# Olive wood chopping board



## lgc (Nov 16, 2008)

Hi,

I'm considering buying a chopping board as a present for somebody (just got new knives, but I think they still have a ceramic chopping board! Silly...). Anyway, on amazon (uk) there are quite a few olive wood chopping boards, and I haven't seen them mentioned in the past chopping board threads. E.g. Olive Wood Chopping Board - 45cm: Amazon.co.uk: Kitchen & Home

I think they look quite pretty, irregular shape and all, and are quite reasonably priced, but does anybody know if they're any good? It does say it's a 'very hard wood' as a pro, although I thought a board which is too hard is bad..

Any comments would be much appreciated.

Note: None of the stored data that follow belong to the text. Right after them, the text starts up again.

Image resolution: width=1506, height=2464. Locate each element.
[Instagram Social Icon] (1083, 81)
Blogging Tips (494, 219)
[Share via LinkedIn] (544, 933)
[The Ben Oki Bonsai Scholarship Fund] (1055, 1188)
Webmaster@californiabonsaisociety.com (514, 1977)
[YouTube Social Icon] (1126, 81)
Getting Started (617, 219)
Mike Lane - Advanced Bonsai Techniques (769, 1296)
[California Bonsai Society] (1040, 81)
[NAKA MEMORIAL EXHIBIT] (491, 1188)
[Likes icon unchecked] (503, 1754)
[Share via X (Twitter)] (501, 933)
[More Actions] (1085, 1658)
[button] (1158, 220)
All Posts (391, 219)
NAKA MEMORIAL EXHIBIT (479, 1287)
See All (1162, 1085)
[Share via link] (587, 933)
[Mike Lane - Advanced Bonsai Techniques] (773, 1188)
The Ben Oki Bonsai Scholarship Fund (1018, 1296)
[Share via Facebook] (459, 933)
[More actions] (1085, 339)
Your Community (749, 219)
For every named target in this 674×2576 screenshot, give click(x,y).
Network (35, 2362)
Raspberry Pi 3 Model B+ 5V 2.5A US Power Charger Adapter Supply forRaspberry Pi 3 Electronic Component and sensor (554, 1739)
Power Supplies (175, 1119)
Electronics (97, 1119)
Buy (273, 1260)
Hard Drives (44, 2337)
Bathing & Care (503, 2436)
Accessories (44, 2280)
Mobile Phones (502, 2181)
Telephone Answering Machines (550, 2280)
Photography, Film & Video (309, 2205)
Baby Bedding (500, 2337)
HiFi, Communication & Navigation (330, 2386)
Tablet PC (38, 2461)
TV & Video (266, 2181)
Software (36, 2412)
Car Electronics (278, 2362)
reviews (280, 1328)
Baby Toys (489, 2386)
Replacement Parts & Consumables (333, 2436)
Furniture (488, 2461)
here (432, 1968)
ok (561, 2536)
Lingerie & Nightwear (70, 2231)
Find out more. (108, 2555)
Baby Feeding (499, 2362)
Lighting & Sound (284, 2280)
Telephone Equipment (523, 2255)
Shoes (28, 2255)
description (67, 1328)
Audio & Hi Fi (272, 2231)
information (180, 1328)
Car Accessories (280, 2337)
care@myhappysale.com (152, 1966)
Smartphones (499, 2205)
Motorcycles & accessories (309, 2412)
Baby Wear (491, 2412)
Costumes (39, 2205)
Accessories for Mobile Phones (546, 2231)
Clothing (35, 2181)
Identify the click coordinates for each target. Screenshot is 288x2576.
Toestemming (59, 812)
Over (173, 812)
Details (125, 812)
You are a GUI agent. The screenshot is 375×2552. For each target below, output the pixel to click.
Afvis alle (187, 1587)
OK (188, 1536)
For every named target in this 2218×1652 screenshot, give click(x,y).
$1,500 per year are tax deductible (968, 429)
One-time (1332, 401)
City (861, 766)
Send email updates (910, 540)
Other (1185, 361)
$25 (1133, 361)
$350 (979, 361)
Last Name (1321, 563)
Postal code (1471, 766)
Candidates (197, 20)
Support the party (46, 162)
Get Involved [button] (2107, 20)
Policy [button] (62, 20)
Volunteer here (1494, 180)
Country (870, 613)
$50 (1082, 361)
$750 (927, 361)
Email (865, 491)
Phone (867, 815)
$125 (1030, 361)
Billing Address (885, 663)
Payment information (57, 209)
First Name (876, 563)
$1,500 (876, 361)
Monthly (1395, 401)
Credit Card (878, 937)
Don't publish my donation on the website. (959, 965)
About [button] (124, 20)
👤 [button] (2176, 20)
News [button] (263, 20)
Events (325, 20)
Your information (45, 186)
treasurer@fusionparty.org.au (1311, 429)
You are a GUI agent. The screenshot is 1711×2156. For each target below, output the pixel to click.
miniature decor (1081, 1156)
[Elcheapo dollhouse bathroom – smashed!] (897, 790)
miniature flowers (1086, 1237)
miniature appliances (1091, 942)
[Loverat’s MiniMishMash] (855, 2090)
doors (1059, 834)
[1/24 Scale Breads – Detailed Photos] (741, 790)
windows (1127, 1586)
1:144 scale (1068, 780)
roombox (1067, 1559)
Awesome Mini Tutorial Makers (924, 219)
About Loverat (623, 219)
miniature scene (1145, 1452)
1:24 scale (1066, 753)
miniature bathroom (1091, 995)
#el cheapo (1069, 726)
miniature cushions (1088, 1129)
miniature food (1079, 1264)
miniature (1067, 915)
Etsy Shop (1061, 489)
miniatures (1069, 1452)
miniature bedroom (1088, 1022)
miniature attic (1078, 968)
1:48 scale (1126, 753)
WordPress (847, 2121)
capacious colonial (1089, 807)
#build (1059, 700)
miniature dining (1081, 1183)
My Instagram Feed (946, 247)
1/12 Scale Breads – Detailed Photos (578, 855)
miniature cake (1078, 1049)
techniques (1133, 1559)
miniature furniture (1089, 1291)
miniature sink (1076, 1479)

Thanks!


----------



## boar_d_laze (Feb 13, 2008)

Olive wood is one of the many good woods for cutting boards. However, the cutting board you linked to seems as though it would make a nice serving piece for foods which required some cutting on the buffet or at table; but as a kitchen cutting board appears to have lots of flaws. By way of two fatal examples: 

It's a single piece of wood -- and not very thick at that. It will warp quickly and with almost no provocation; and it appears too narrow to be very useful. 

Continue looking for something better suited for actual cooking -- even though it's quite likely to be more expensive. 

The conventional best choice is a thickish "end-grain" board. However, a little bit of petroleum oil and beeswax will turn an ordinary long-grain board into a thing of beauty and a joy forev ... well, a joy until it needs oiling again. 

Even a bamboo board would be better. 

BDL


----------



## kyheirloomer (Feb 1, 2007)

I'd have to agree with BDL. No flat-grain wood is really suitable as a working cutting board, for the reasons he gave. For a working board you want either an edge-grain or end-grain configuration.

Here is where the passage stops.